Early Life and Education

Melissa Hathaway was born on November 10, 1968. She earned a B.A. from The American University and later graduated from the U.S. Armed Forces Staff College with a special certificate in Information Operations.

Early Career

Hathaway began her professional career at Evidence Based Research, a consulting firm, where her work included developing models for detecting cocaine movement into the United States. From June 1993 to February 2007, she worked at Booz Allen Hamilton, one of the country's leading defense and intelligence consulting firms. There she focused on information operations and long-range strategy and policy support, contributing to evaluations of new force options across the electromagnetic spectrum and to the design and development of novel techniques for mapping social, business, process, and infrastructure relationships.

Government Service

Hathaway transitioned to government service as Senior Advisor to the Director of National Intelligence, Mike McConnell, also serving as Cyber Coordination Executive. In that capacity she chaired the National Cyber Study Group (NCSG), through which she contributed to the development of the Comprehensive National Cybersecurity Initiative (CNCI) under President George W. Bush. In January 2008, she was appointed Director of the Joint Interagency Cyber Task Force.

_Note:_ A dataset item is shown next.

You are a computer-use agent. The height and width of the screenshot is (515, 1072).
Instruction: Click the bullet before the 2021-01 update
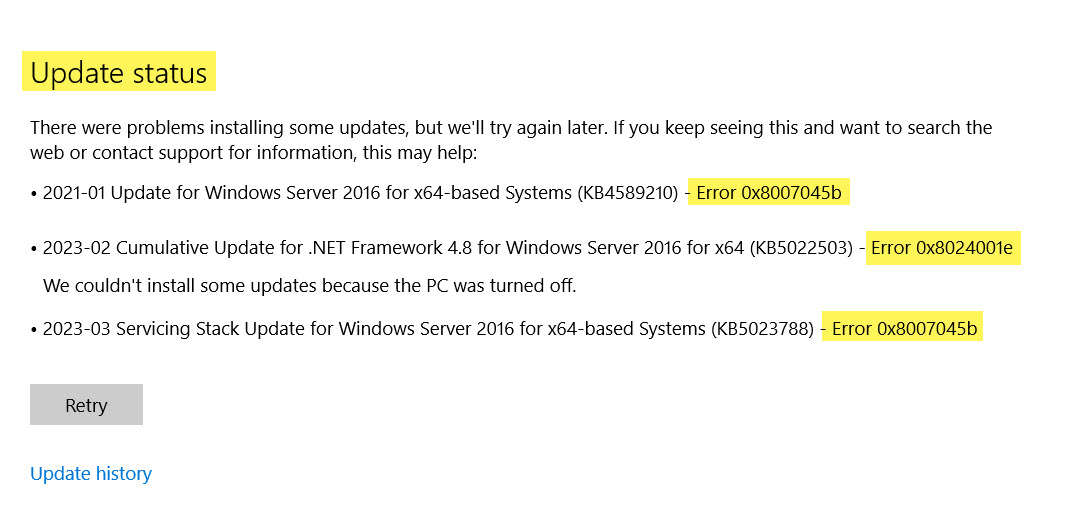coord(34,193)
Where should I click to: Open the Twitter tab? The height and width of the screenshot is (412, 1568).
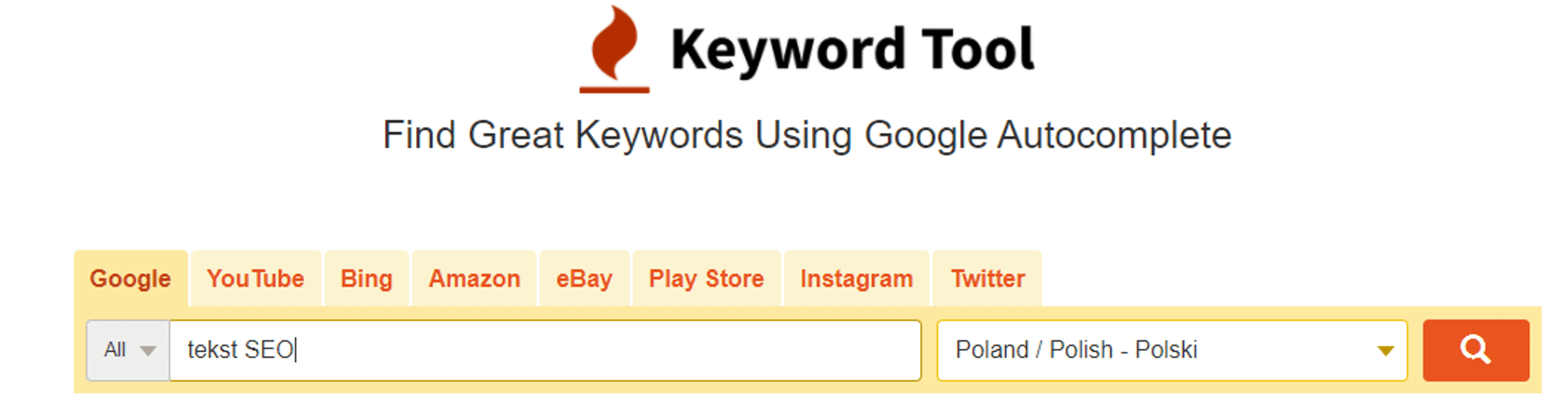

On February 9, 2009, Hathaway was named Acting Senior Director for Cyberspace for the National Security and Homeland Security Councils under the incoming Obama administration. At the request of the Assistant to the President for National Security Affairs, she was asked to lead a 60-Day Cyberspace Policy Review, assembling a team of experienced government cyber experts and identifying over 250 recommendations. In May 2009, President Obama publicly presented the resulting blueprint and acknowledged Hathaway's leadership, emphasizing the need for collaboration across academia, industry, and government to build a trusted and resilient communications and information infrastructure.

Hathaway departed the White House on August 21, 2009, citing frustration over not having been selected for the newly created position of cyber coordinator. In her own words, she was "not empowered right now to continue to drive the change."

Post-Government Work

From October 1, 2009 through the project's conclusion in 2015, Hathaway served as a senior adviser to Project MINERVA at the Harvard Kennedy School's Belfer Center. She also served as a lead instructor for the executive program Cybersecurity: The Intersection of Policy and Technology.

Hathaway is the founder and president of Hathaway Global Strategies LLC, her own consulting firm. She has served as an advisor to companies including Cisco and was one of thirty commissioners for the Global Commission on Internet Governance.

Affiliations and Recognition

Hathaway holds several prominent institutional affiliations. She is a Senior Fellow and member of the Board of Regents at the Potomac Institute for Policy Studies, a Distinguished Fellow at the Centre for International Governance Innovation in Canada, and a non-resident Research Fellow at the Kosciuszko Institute in Poland. Her career spans more than two decades of work at the intersection of national security, technology policy, and international governance.